◆ **Problem statement**
Reproduce each of the following items line for line, without changing anything.

A run of items
————————
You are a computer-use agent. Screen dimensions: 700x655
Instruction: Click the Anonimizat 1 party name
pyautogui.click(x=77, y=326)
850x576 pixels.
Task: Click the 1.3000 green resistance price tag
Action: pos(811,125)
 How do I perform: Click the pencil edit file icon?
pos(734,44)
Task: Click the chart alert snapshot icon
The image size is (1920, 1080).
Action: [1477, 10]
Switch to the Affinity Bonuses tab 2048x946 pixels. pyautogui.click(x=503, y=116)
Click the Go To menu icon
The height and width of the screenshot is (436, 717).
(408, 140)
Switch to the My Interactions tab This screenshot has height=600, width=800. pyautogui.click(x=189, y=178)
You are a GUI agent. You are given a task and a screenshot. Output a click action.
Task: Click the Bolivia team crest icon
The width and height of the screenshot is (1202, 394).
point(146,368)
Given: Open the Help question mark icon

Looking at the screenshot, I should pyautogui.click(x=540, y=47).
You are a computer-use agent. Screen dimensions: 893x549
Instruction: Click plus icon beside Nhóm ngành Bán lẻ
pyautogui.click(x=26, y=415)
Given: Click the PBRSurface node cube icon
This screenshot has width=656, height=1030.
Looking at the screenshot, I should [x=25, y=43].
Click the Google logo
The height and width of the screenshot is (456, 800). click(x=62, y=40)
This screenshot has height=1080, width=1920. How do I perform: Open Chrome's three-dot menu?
————————
◆ **Answer for this exercise**
You are a computer-use agent. Screen dimensions: 700x655
Instruction: Click the Anonimizat 1 party name
pyautogui.click(x=77, y=326)
850x576 pixels.
Task: Click the 1.3000 green resistance price tag
Action: pos(811,125)
 How do I perform: Click the pencil edit file icon?
pos(734,44)
Task: Click the chart alert snapshot icon
The image size is (1920, 1080).
Action: [1477, 10]
Switch to the Affinity Bonuses tab 2048x946 pixels. pyautogui.click(x=503, y=116)
Click the Go To menu icon
The height and width of the screenshot is (436, 717).
(408, 140)
Switch to the My Interactions tab This screenshot has height=600, width=800. pyautogui.click(x=189, y=178)
You are a GUI agent. You are given a task and a screenshot. Output a click action.
Task: Click the Bolivia team crest icon
The width and height of the screenshot is (1202, 394).
point(146,368)
Given: Open the Help question mark icon

Looking at the screenshot, I should pyautogui.click(x=540, y=47).
You are a computer-use agent. Screen dimensions: 893x549
Instruction: Click plus icon beside Nhóm ngành Bán lẻ
pyautogui.click(x=26, y=415)
Given: Click the PBRSurface node cube icon
This screenshot has width=656, height=1030.
Looking at the screenshot, I should [x=25, y=43].
Click the Google logo
The height and width of the screenshot is (456, 800). click(x=62, y=40)
This screenshot has height=1080, width=1920. How do I perform: Open Chrome's three-dot menu?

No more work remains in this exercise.